## [Instructions for the task]
Pictures in the records below must be left out. Return exactly the lines from the line with "Click the Access lock icon" to the line with "This screenshot has height=897, width=771.", both included.

___ Material shown ___

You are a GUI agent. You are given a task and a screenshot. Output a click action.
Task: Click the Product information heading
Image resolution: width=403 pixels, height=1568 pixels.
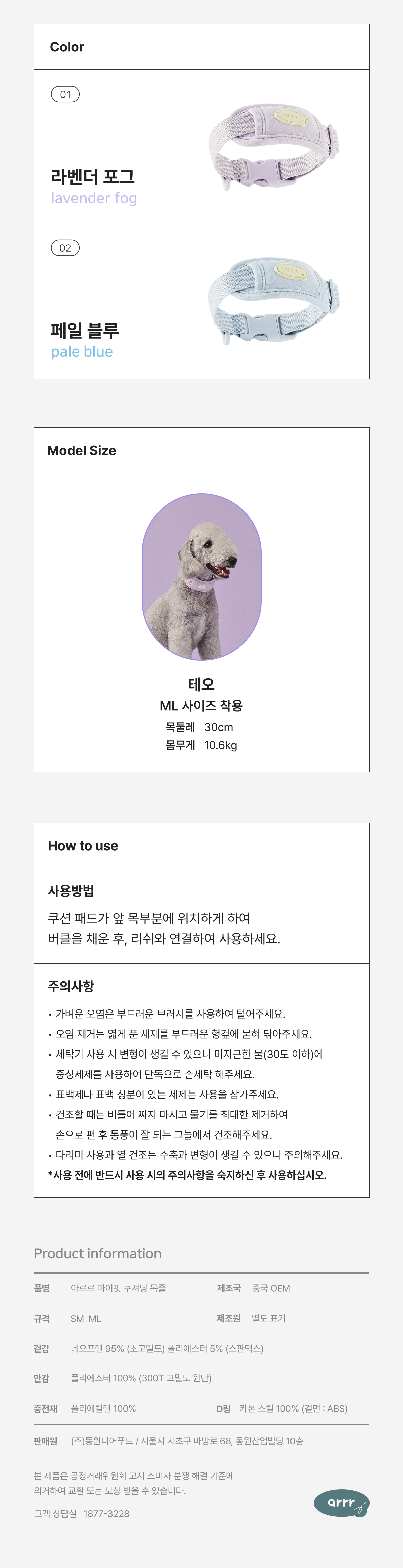click(97, 1253)
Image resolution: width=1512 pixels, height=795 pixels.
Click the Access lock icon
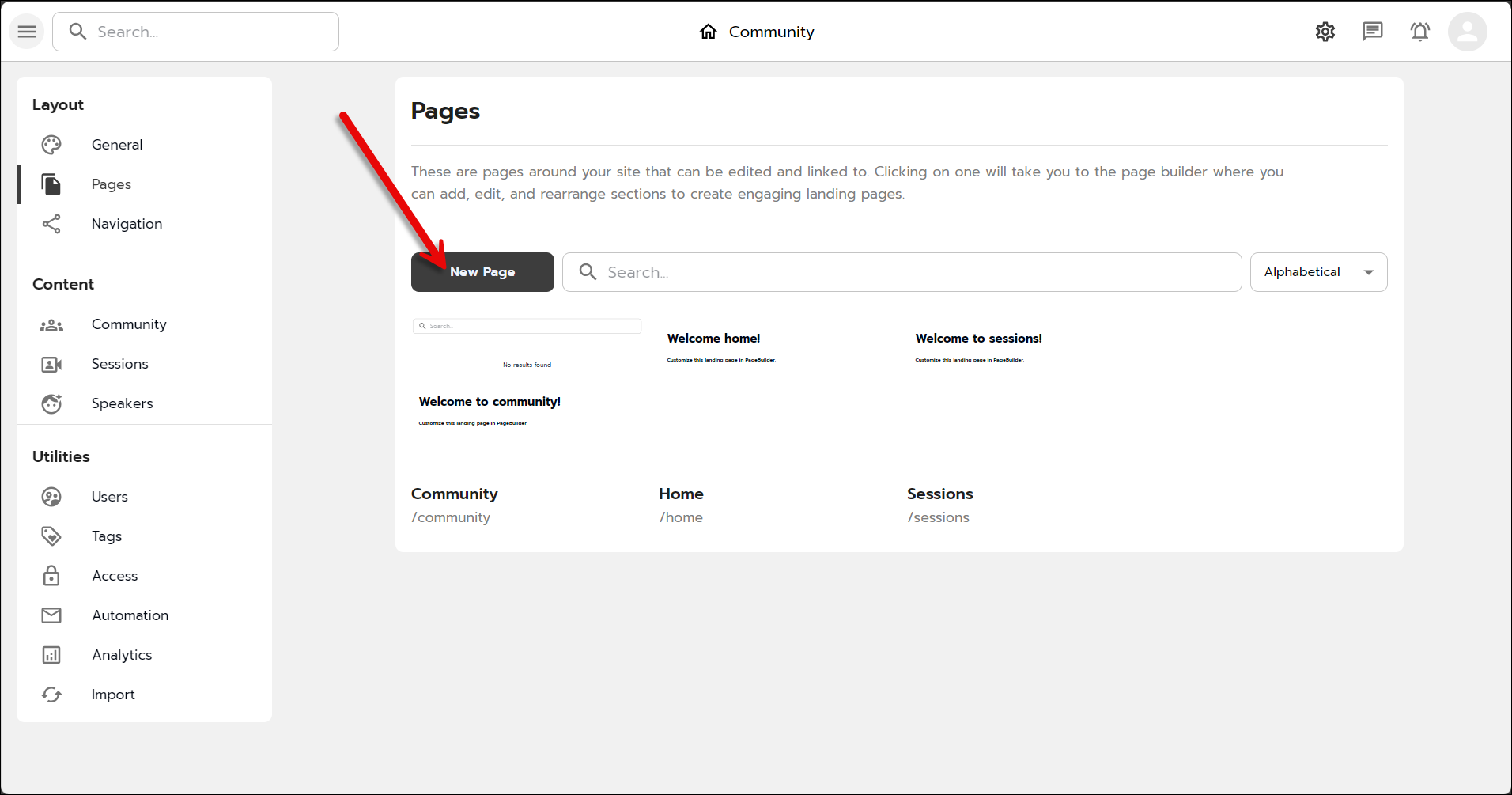[51, 576]
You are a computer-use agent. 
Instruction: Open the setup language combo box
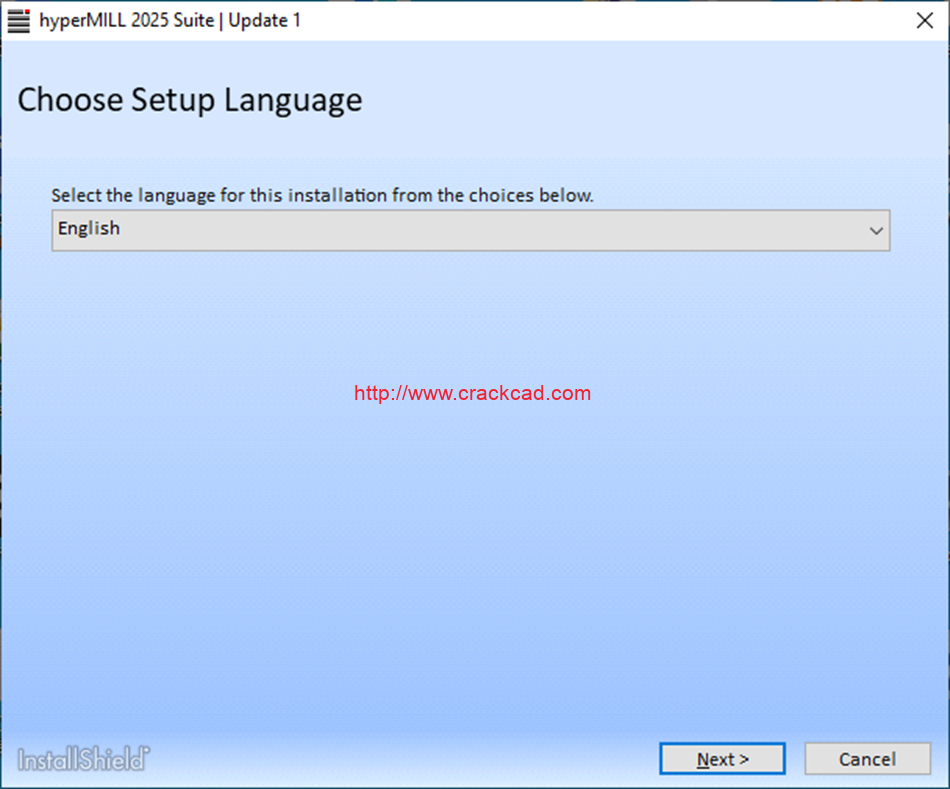coord(470,230)
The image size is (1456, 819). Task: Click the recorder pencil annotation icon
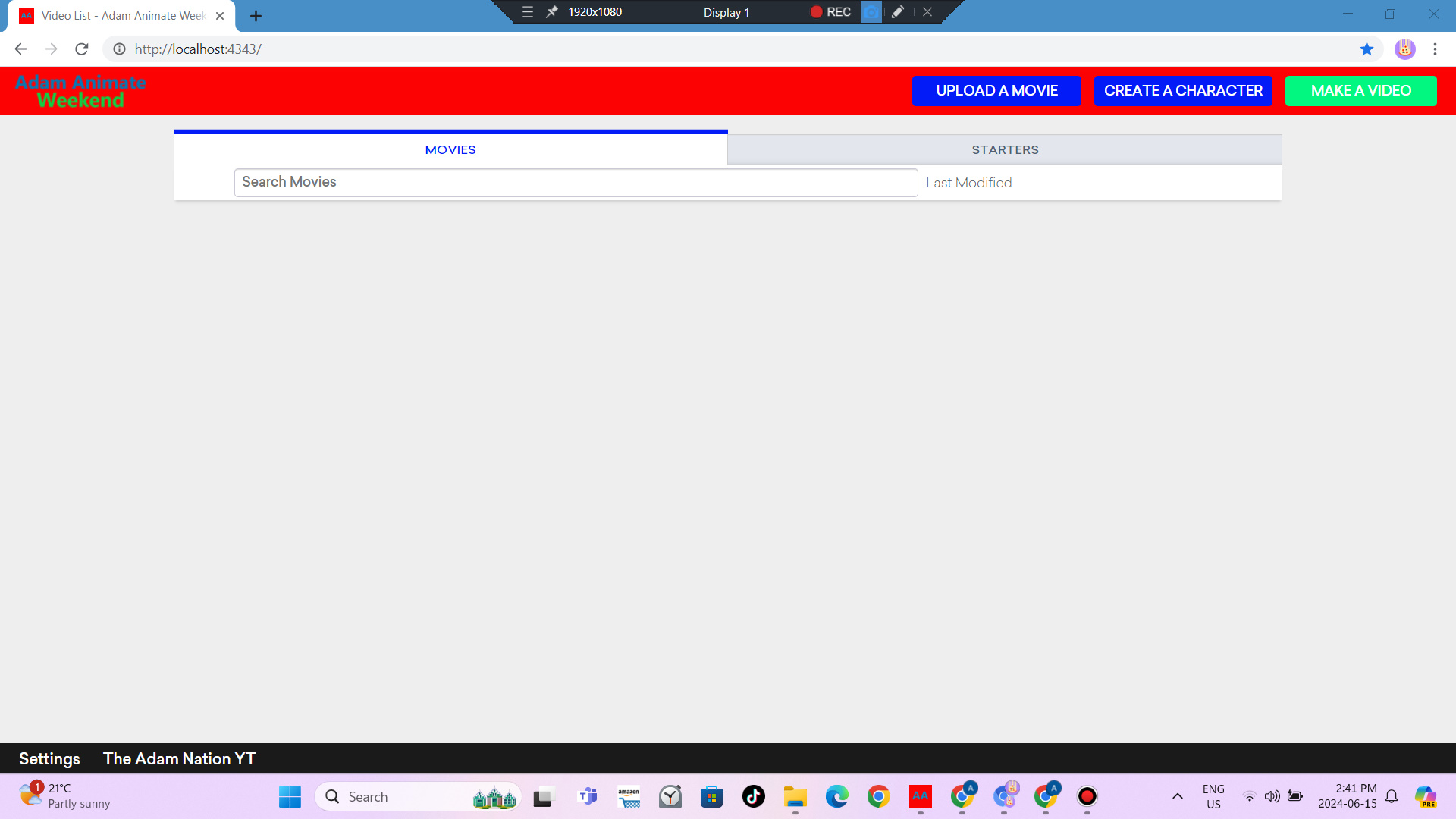click(x=898, y=12)
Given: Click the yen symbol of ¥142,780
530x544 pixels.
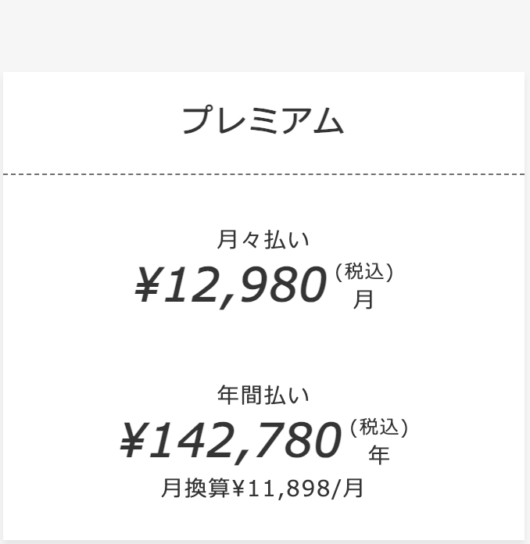Looking at the screenshot, I should pyautogui.click(x=132, y=441).
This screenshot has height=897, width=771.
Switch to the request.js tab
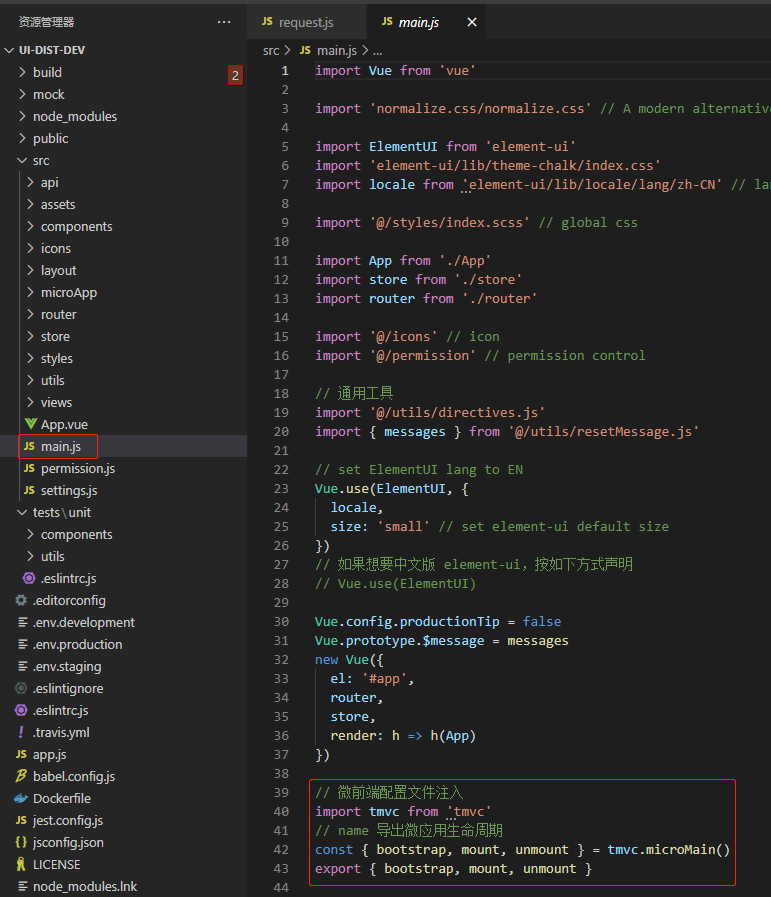(x=306, y=22)
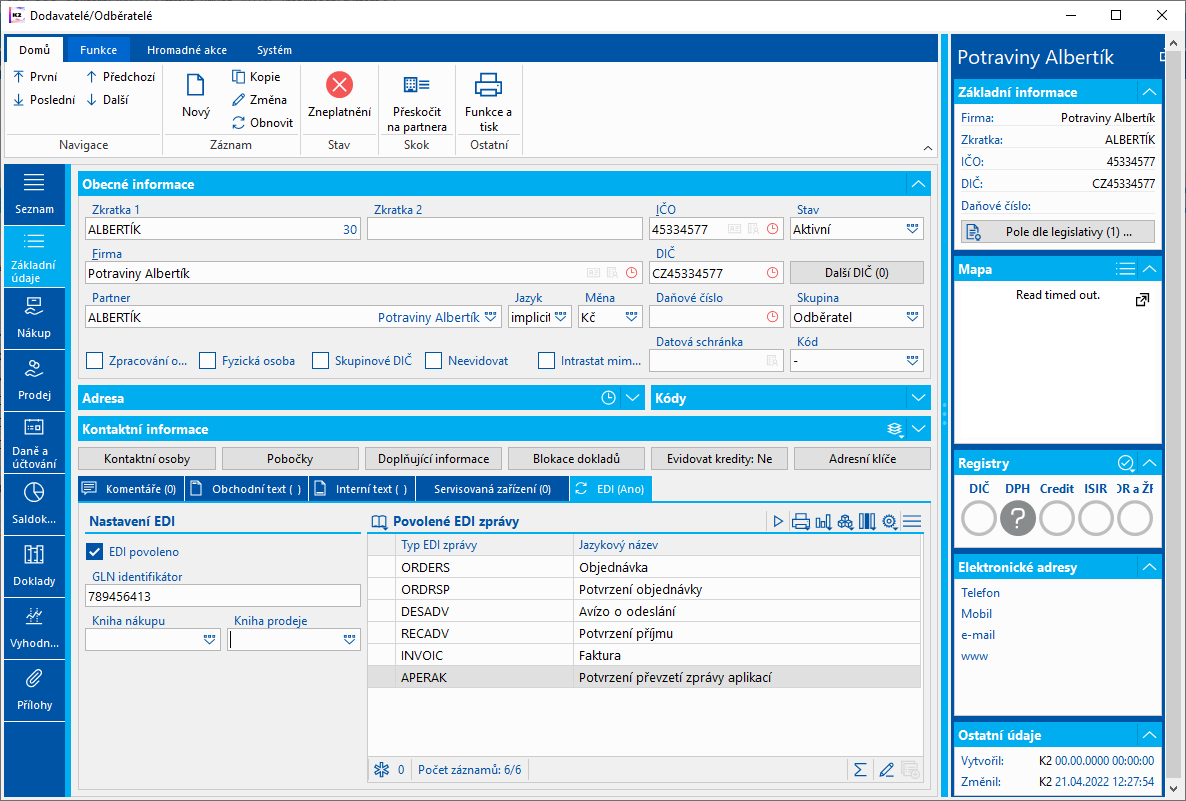1186x801 pixels.
Task: Open the Měna currency dropdown
Action: click(632, 317)
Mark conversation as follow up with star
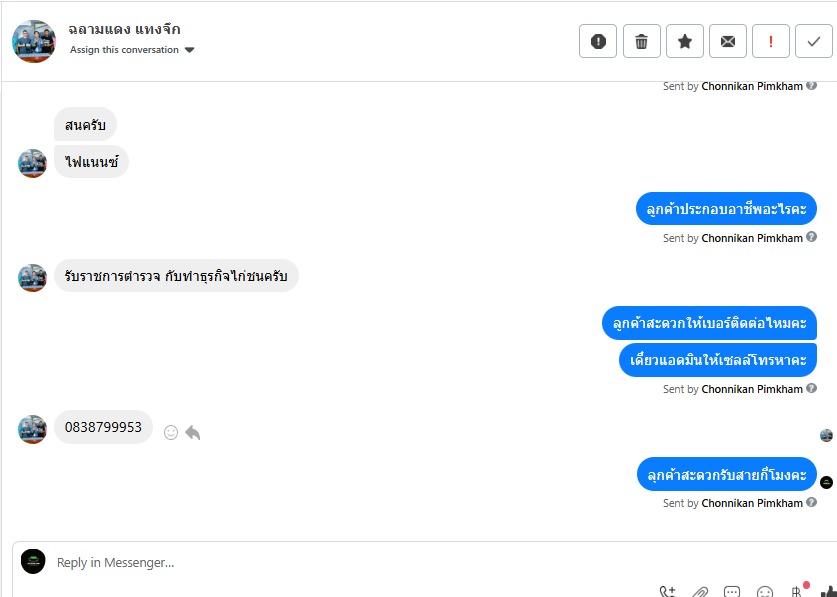Screen dimensions: 837x597 click(x=685, y=41)
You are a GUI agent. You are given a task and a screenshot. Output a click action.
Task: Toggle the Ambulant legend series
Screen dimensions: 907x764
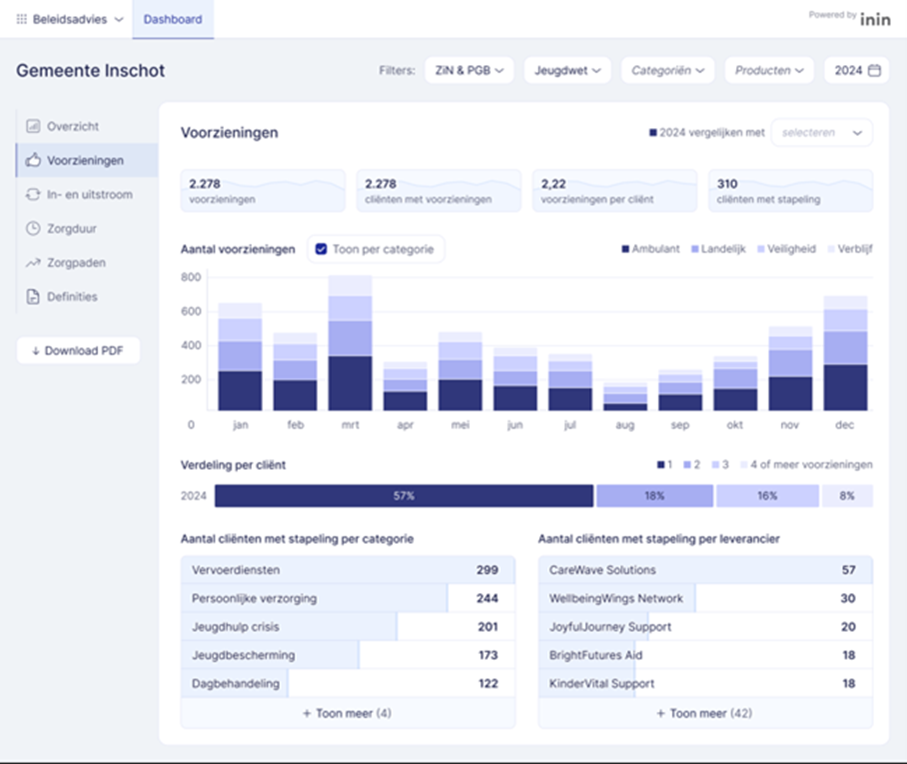pos(650,249)
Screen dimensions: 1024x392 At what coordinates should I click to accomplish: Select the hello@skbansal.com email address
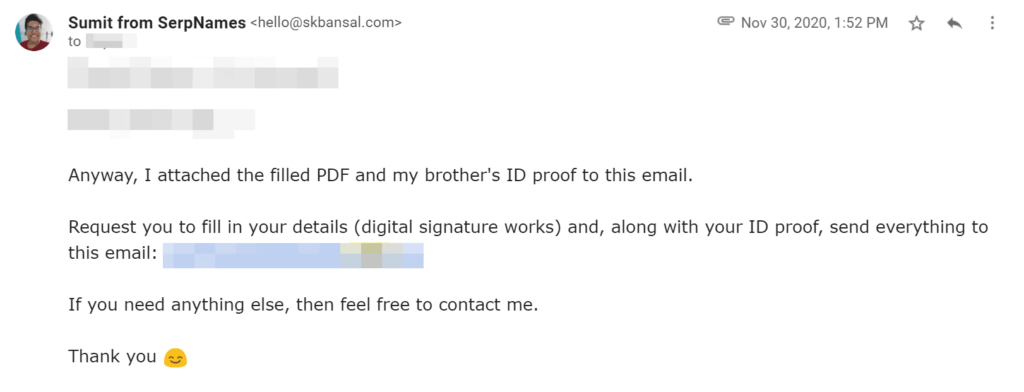pyautogui.click(x=326, y=23)
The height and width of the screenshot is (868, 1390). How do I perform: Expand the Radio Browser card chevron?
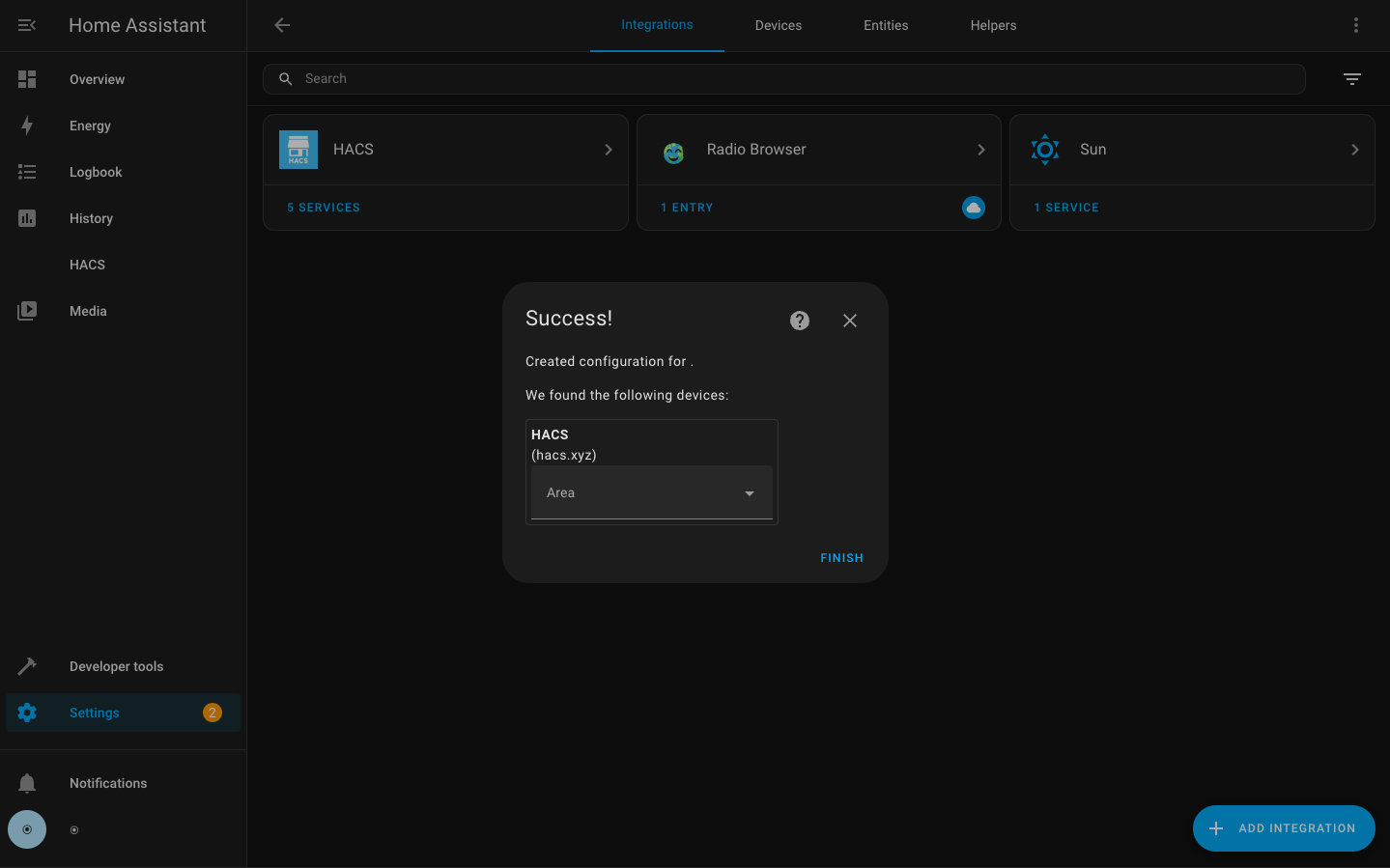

___

## [Task output]
Click the Access lock icon
[51, 576]
You are a computer-use agent. 
Instruction: Open the setup language combo box
coord(470,230)
The image size is (1456, 819). Task: Click the recorder pencil annotation icon
click(x=898, y=12)
Given: Click the yen symbol of ¥142,780
530x544 pixels.
Looking at the screenshot, I should pyautogui.click(x=132, y=441).
This screenshot has height=897, width=771.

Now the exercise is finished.